La prise de connaissance du lésé ne pouvant être considérée comme la conséquence directe et immédiate du comportement typique de l’auteur, l’auteur n’ayant en particulier pas utilisé le compte WhatsApp de B comme « simple vecteur » pour atteindre C, l’infraction a été consommée lorsque B, la destinataire des messages envoyés par le recourant, en a pris connaissance (c. 4.5.2), à savoir en France.
À défaut de résultat intervenu en Suisse, la compétence des autorités pénales suisses doit être niée (c. 4.5.4).
III. Commentaire
Le Tribunal fédéral retient que, pour fonder la compétence territoriale des autorités suisses sur la base de la réalisation d’un résultat au sens de l’art. 8 CP, est déterminant le moment de la consommation de l’infraction (c. 4.5.1). Il semble poser deux critères cumulatifs pour qu’un résultat survienne en Suisse : d’une part, une communication ciblée à une personne en Suisse et, d’autre part, la prise de connaissance par cette personne alors qu’elle se trouve en Suisse. Nous pouvons nous demander comment comprendre précisément ces deux notions, l’arrêt étant muet sur ces points.

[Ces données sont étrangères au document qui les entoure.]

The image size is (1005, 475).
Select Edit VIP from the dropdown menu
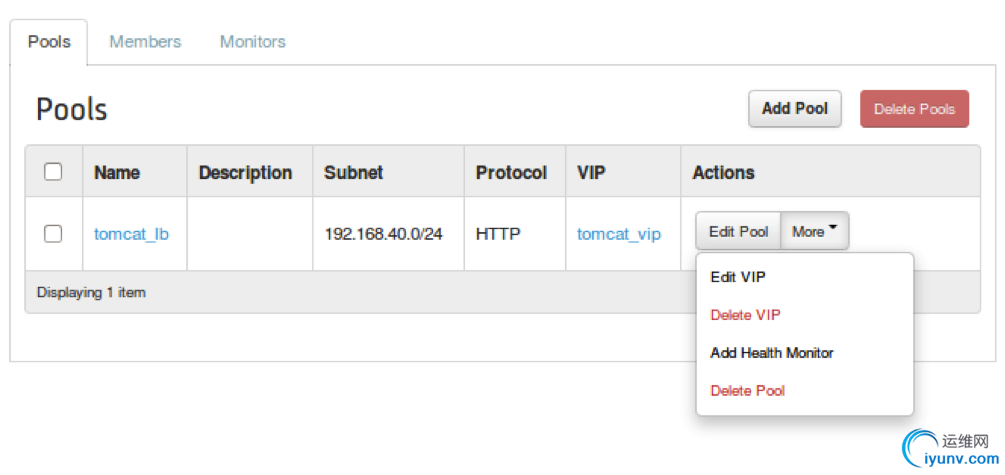coord(738,277)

S’agissant de la première, et en lien avec des messages WhatsApp, le critère pertinent pourrait être celui du numéro de téléphone suisse (tout comme il s’agit, vraisemblablement, de l’adresse postale suisse s’agissant de courriers postaux, comme cela semble ressortir de l’ATF 125 IV 177, JdT 2003 IV 138, c. 3b), mais pas le lieu de résidence, de domicile ou d’emploi.

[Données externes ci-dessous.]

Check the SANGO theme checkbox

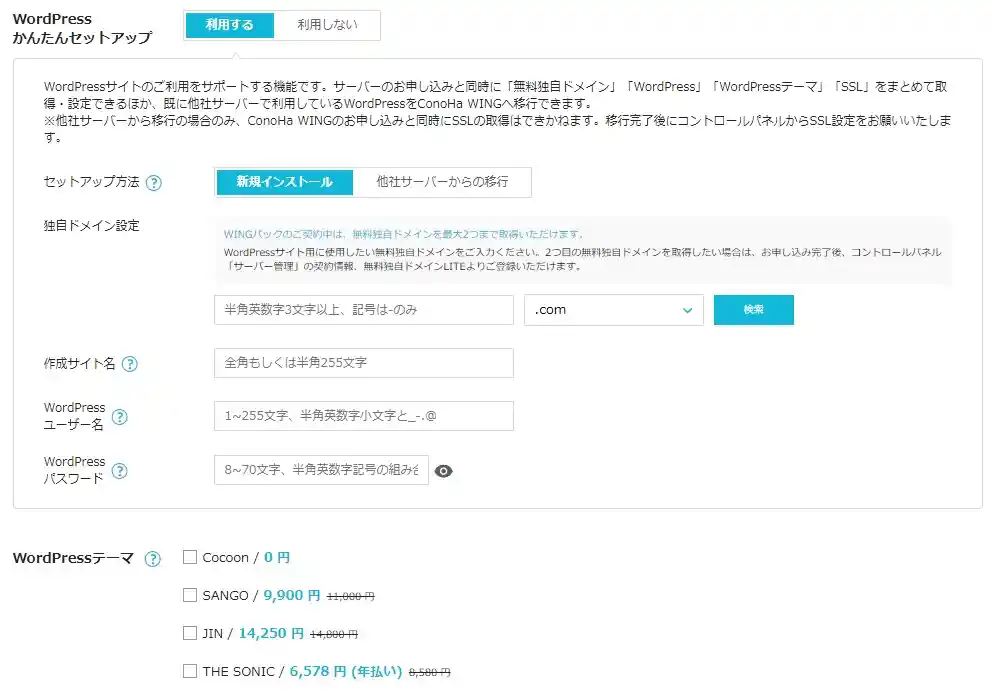pyautogui.click(x=190, y=596)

S’agissant de la prise de connaissance, il ne doit en tout cas pas, d’après nous, s’agir du moment de réception du message sur l’appareil (signalée sur WhatsApp par deux « vus » gris ; contrairement à ce qui figure dans l’arrêt ici commenté, « lorsqu’elle a reçu », c. 4.4), ni de l’ouverture du message (signalée sur WhatsApp par deux « vus » bleus), mais de la prise effective de connaissance du contenu, donc la lecture – et de la compréhension – du texte. Bien que la deuxième option soit plus aisée à démontrer, ce moment ne correspond pas à celui où l’infraction est consommée. Par analogie, s’agissant de courriers postaux, il s’agira non pas du dépôt dans la boîte aux lettres, ni du prélèvement de la boîte ou de l’ouverture de l’enveloppe, mais de la lecture éclairée de son contenu. Le lieu de la prise de connaissance est ainsi particulièrement aléatoire et le simple fait de se trouver, même momentanément, à l’étranger, notamment en week-end ou dans le but de faire des courses, suffit pour nier la compétence des autorités pénales suisses. L’on peut se demander si une telle fluctuation est souhaitable, s’il ne faudrait pas tempérer cette solution par un aspect de prévisibilité pour l’auteur et, plus généralement, si le lieu de survenance du résultat, voire la compétence territoriale dans son ensemble, sont encore pertinents s’agissant d’infractions commises par le biais de moyens de télécommunication modernes.Finalement, l’arrêt nous semble être une occasion manquée de poser les bases d’une jurisprudence uniformisée indépendante de la nature, matérielle ou formelle, des infractions pour les besoins de la compréhension de la notion de résultat au sens de l’art. 8 CP.